Frequently Asked Questions
What backup hardware is this cartridge compatible with?
The HP C5718A is a DDS-4 format cartridge requiring a DDS-4 (DAT-72 predecessor) tape drive. It is not forward-compatible with DDS-5/DAT-72 or DAT-160/320 drives, and will not work in DDS-1, DDS-2, or DDS-3 drives. Verify your drive's format support before purchasing.
What is the real-world capacity I should plan for?
The native (uncompressed) capacity is 20GB. The 40GB compressed figure assumes a 2:1 compression ratio, which is only achievable with highly compressible data like text files or databases. Binary files, already-compressed archives, and media files will land much closer to the 20GB native figure.
How many read/write cycles can I expect before reliability degrades?
HP rates this cartridge at 5,000 head passes. For a typical backup-and-verify cycle, that translates to hundreds of complete backup cycles under normal use — sufficient for long-term archival rotation if the cartridge is stored and handled correctly.
What are the storage conditions for long-term archival use?

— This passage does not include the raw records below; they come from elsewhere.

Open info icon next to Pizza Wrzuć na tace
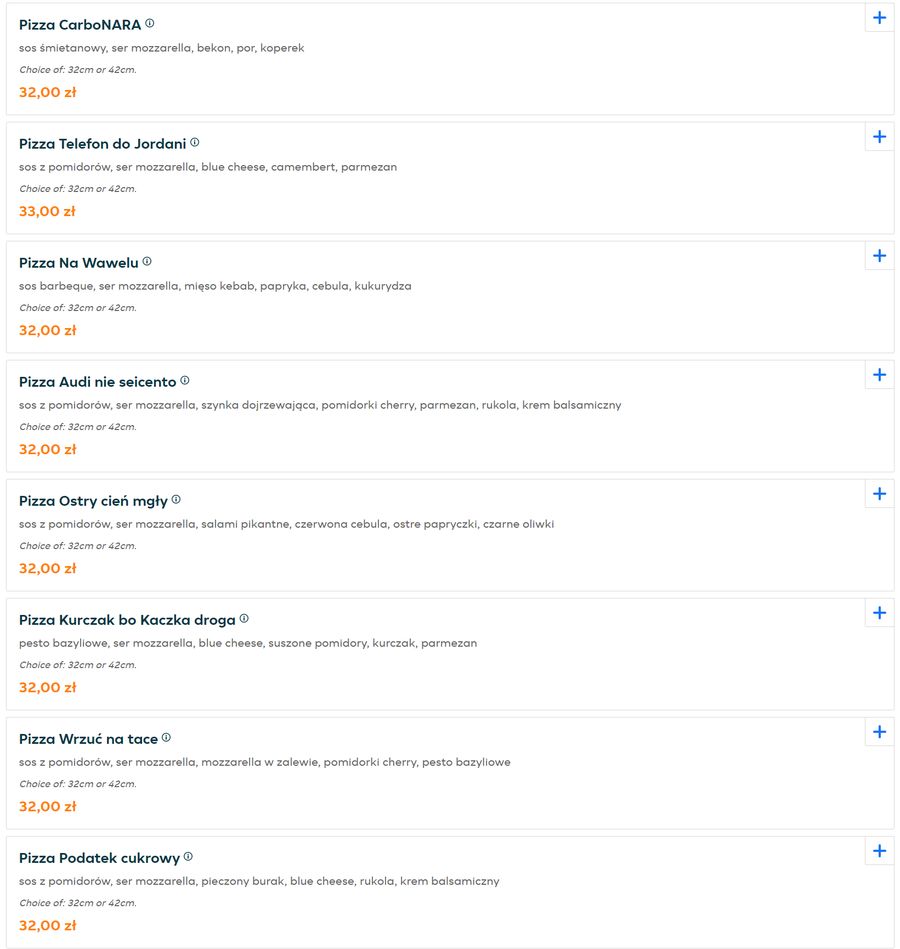 coord(166,738)
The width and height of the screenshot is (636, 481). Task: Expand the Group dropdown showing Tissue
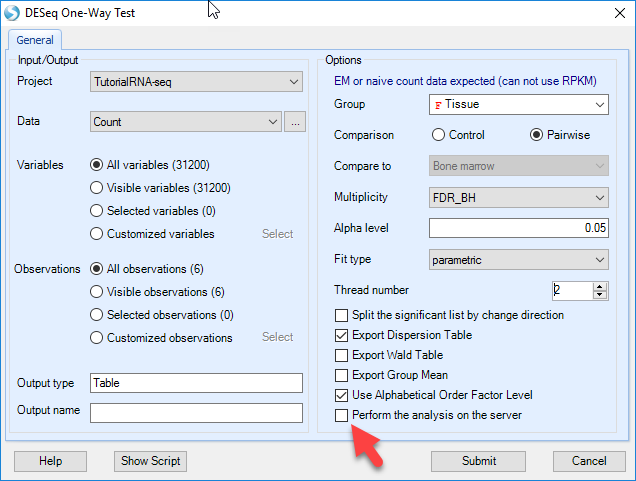coord(519,105)
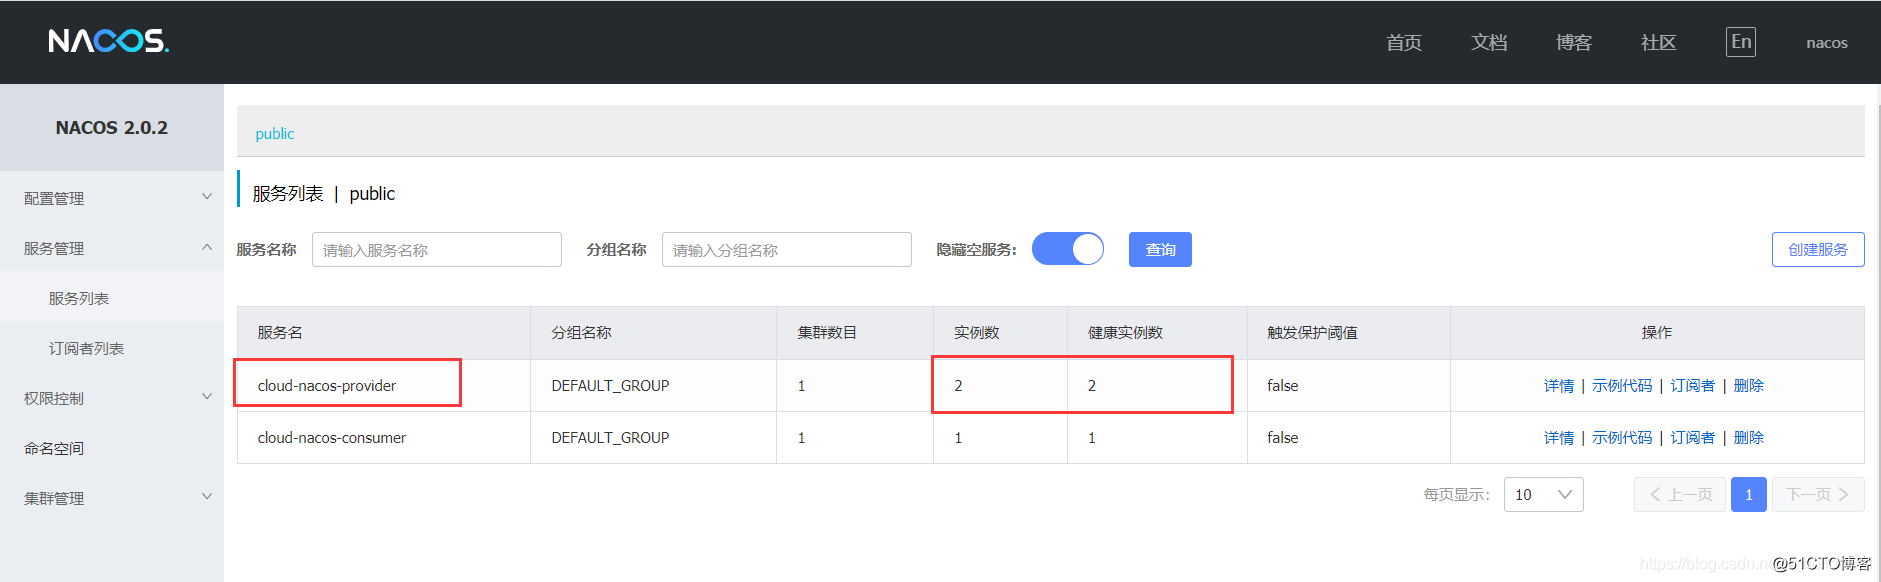The height and width of the screenshot is (582, 1881).
Task: Open 详情 for cloud-nacos-provider
Action: pos(1558,386)

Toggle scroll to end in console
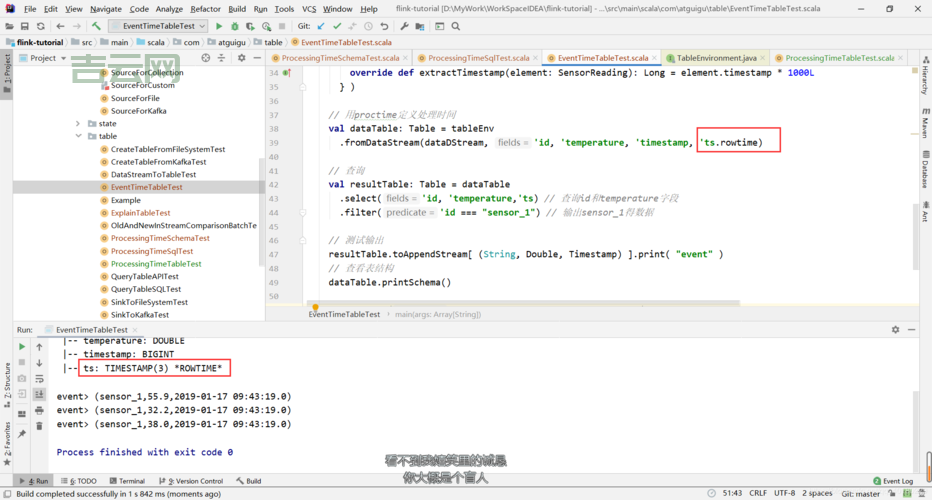pos(39,394)
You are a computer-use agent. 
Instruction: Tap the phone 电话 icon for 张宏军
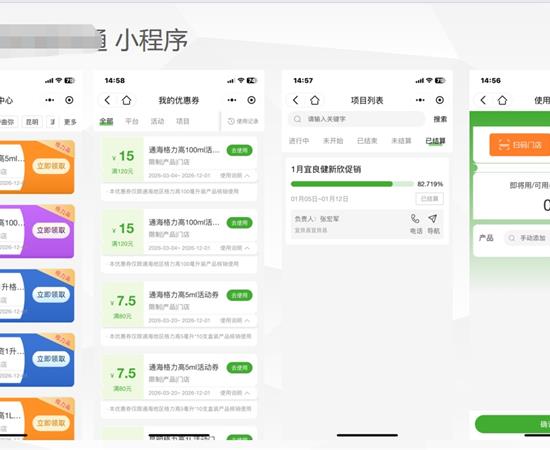click(x=415, y=219)
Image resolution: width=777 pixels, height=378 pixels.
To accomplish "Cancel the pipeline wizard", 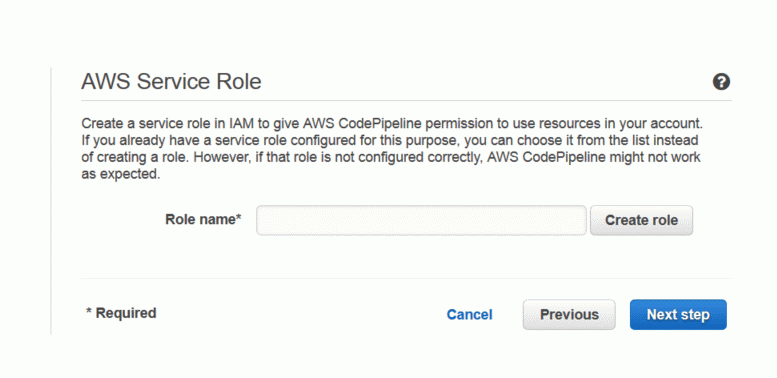I will (x=469, y=315).
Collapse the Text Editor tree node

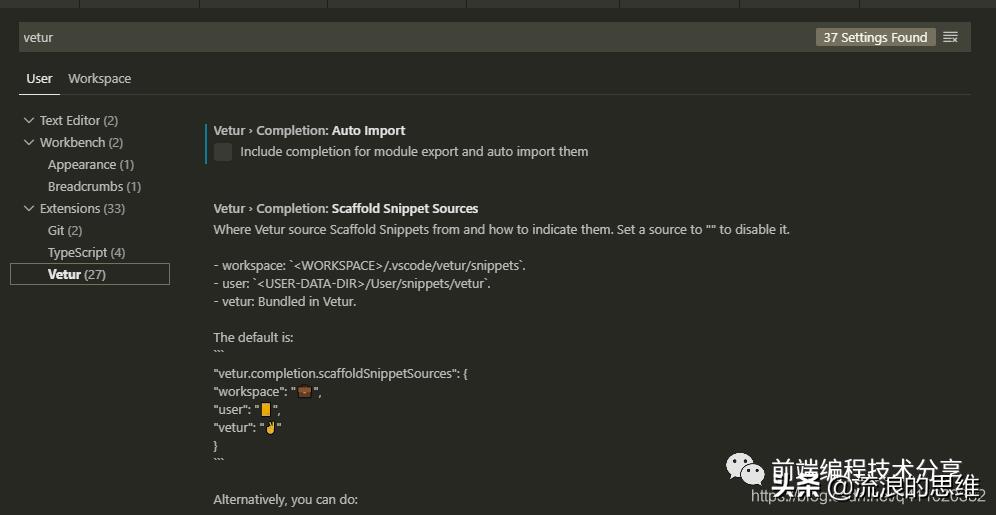coord(28,121)
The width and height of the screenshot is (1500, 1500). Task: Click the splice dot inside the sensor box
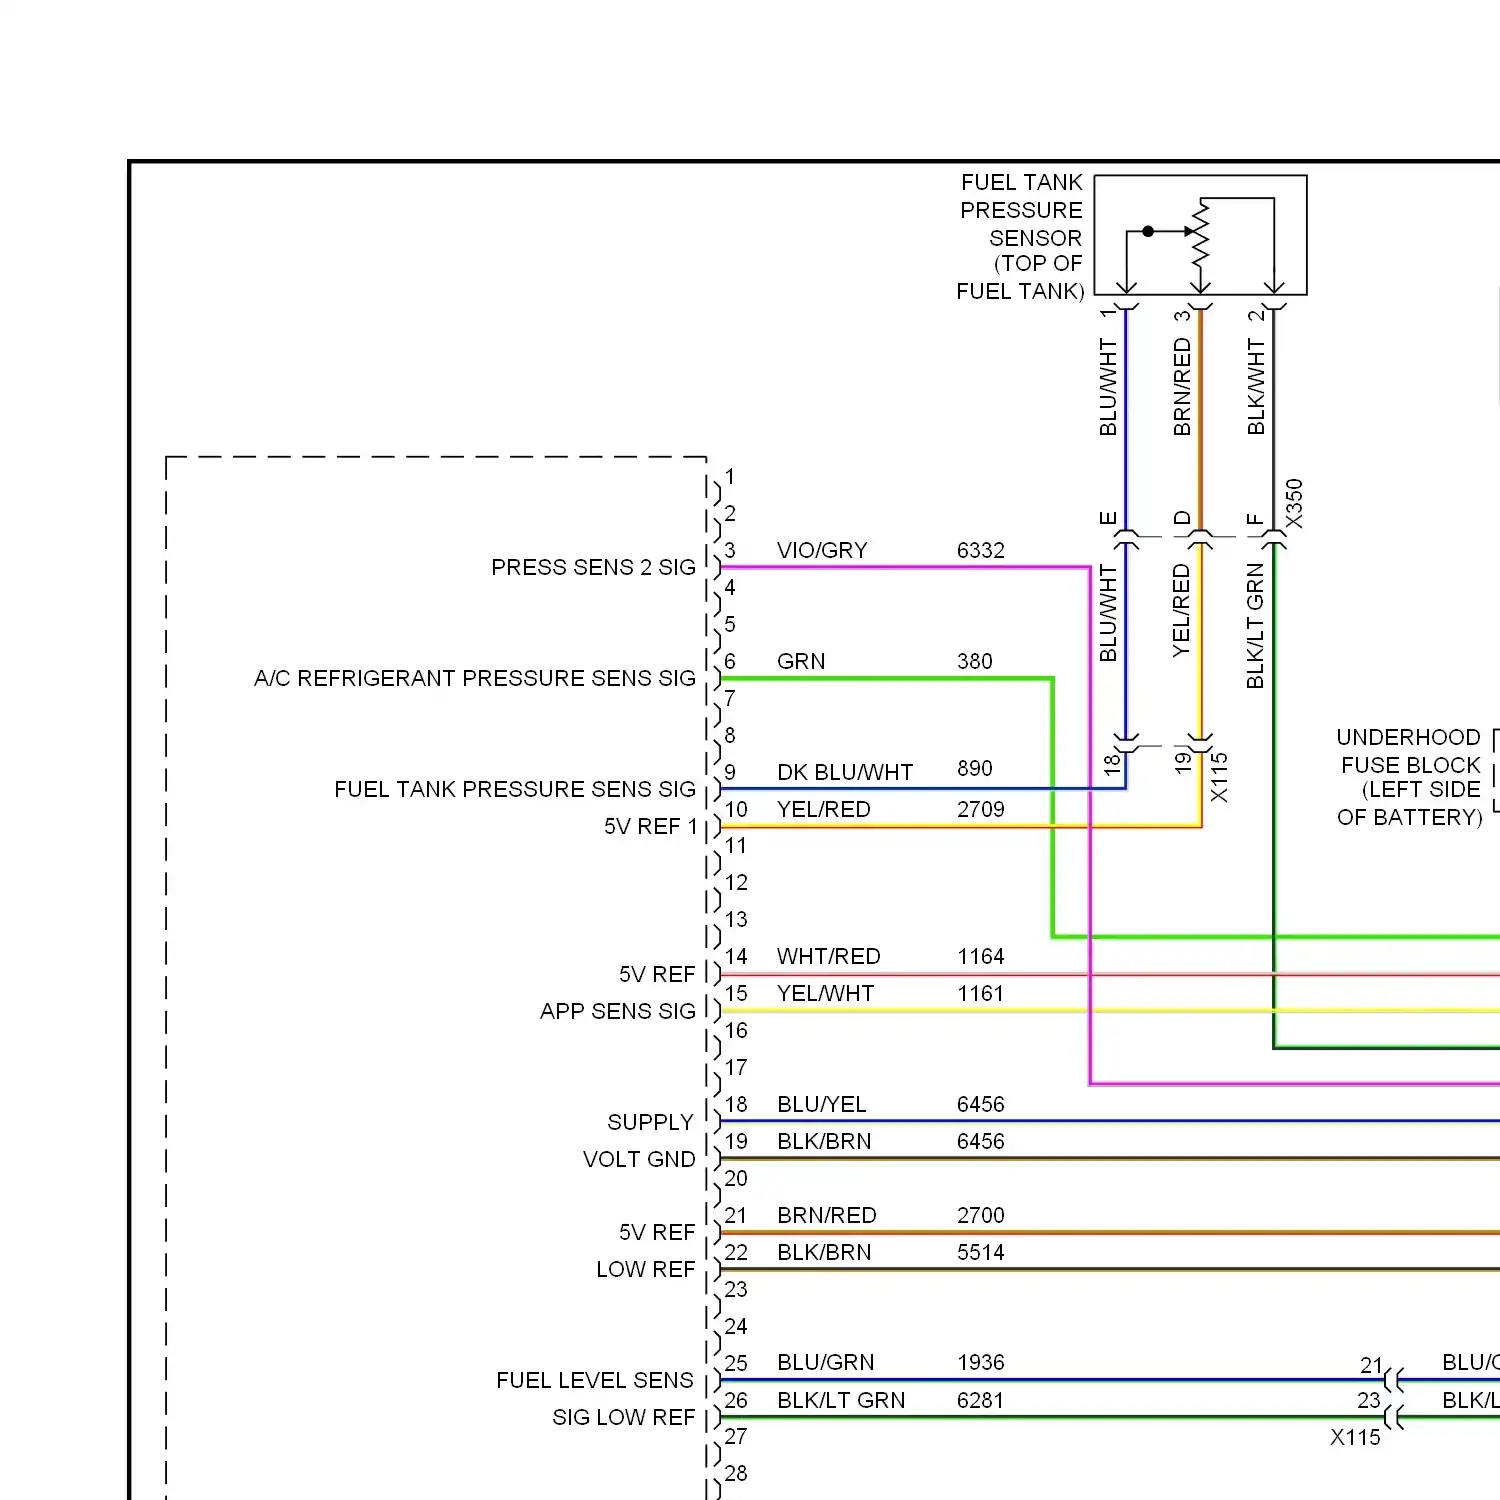1148,230
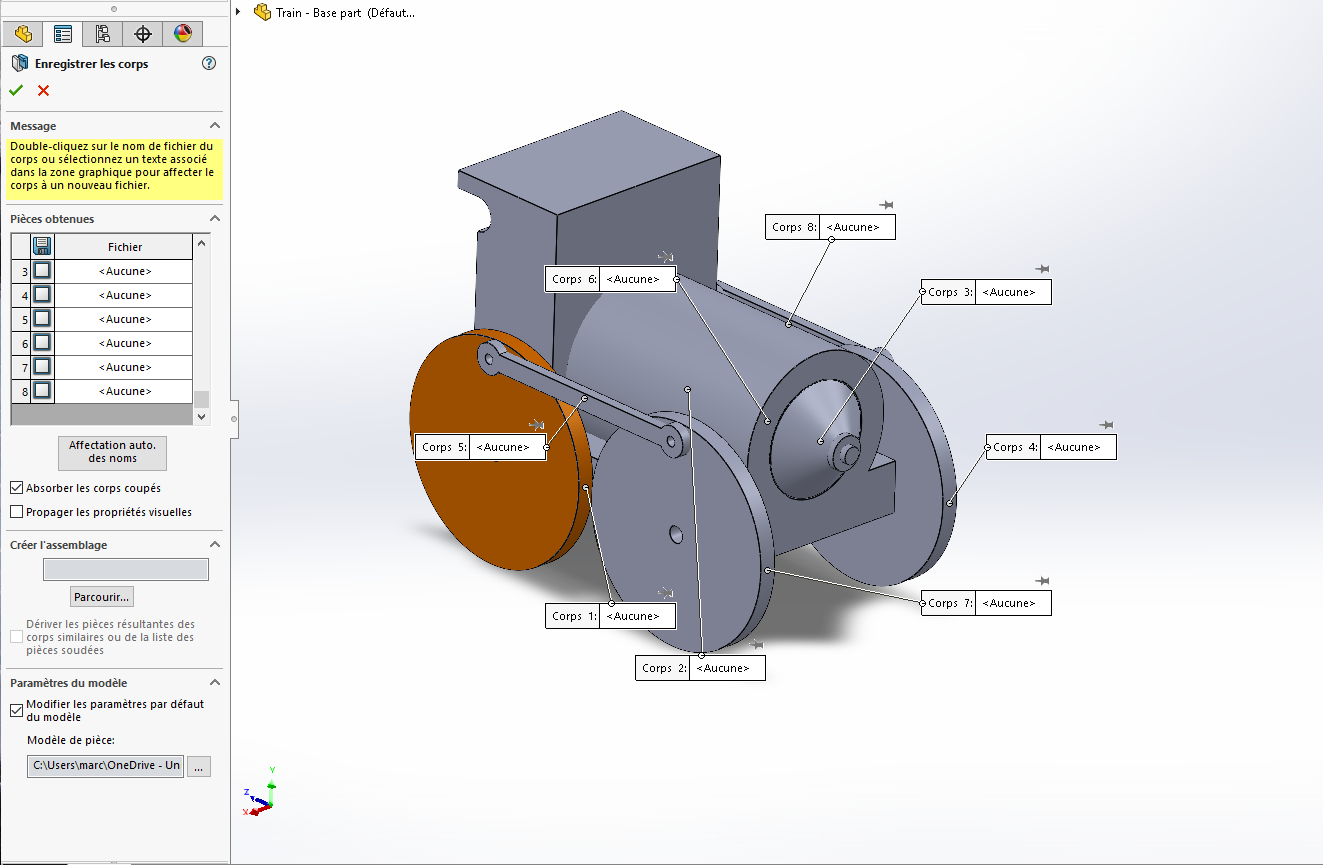Switch to the ConfigurationManager tab icon
This screenshot has height=865, width=1323.
click(103, 34)
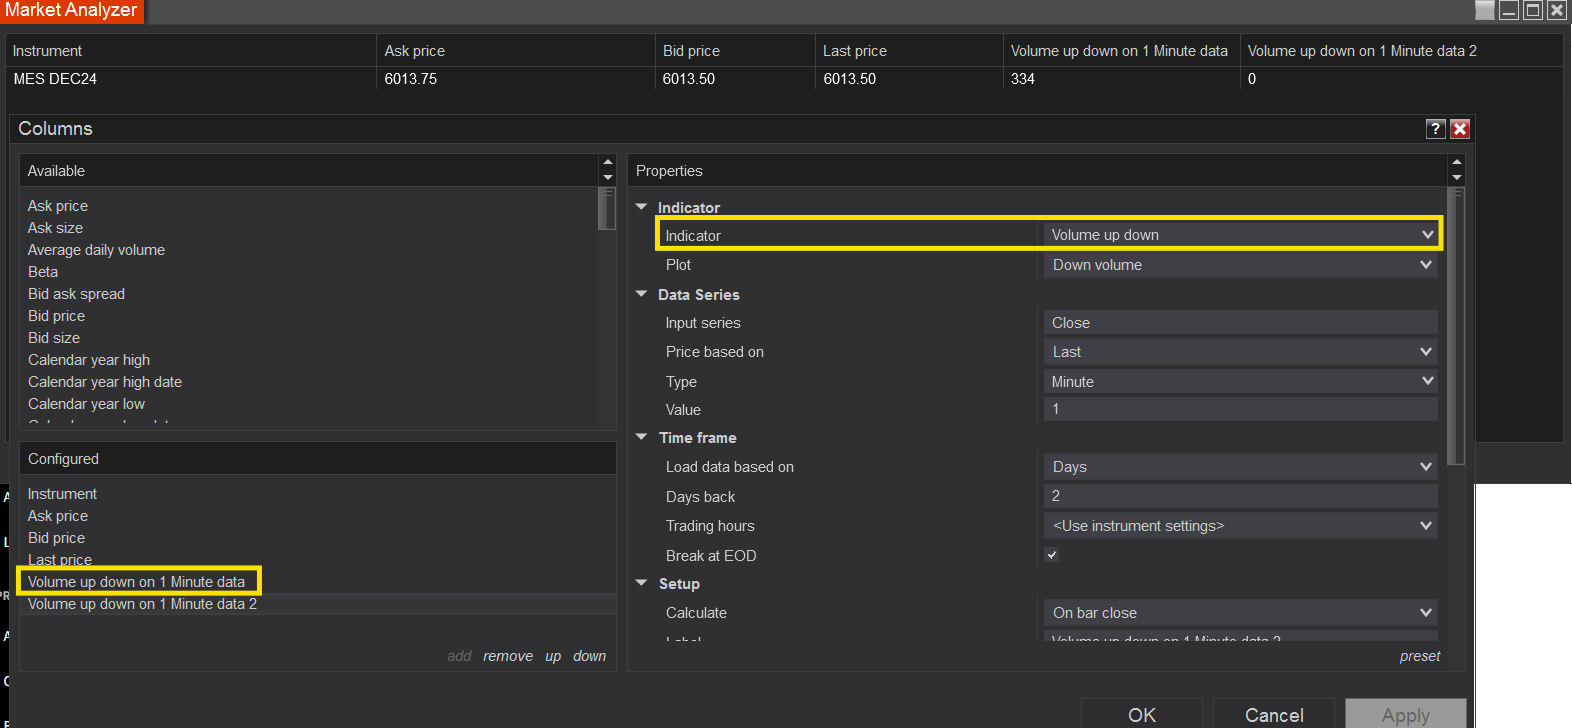Screen dimensions: 1572x728
Task: Click the remove link under Configured
Action: (508, 656)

Magnetic tape degrades faster when exposed to high humidity, temperature fluctuations, or magnetic fields. For long-term archival, store cartridges in a controlled environment: 18–28°C, 20–60% relative humidity, away from magnetic sources and direct sunlight.
Is DDS-4 still a viable format for new archival deployments?
DDS-4 is a legacy format. For systems already running DDS-4 infrastructure, this cartridge is a reliable consumable. New deployments should evaluate modern tape formats (LTO-8 and beyond) which offer dramatically higher capacity, faster throughput, and longer manufacturer support lifecycles.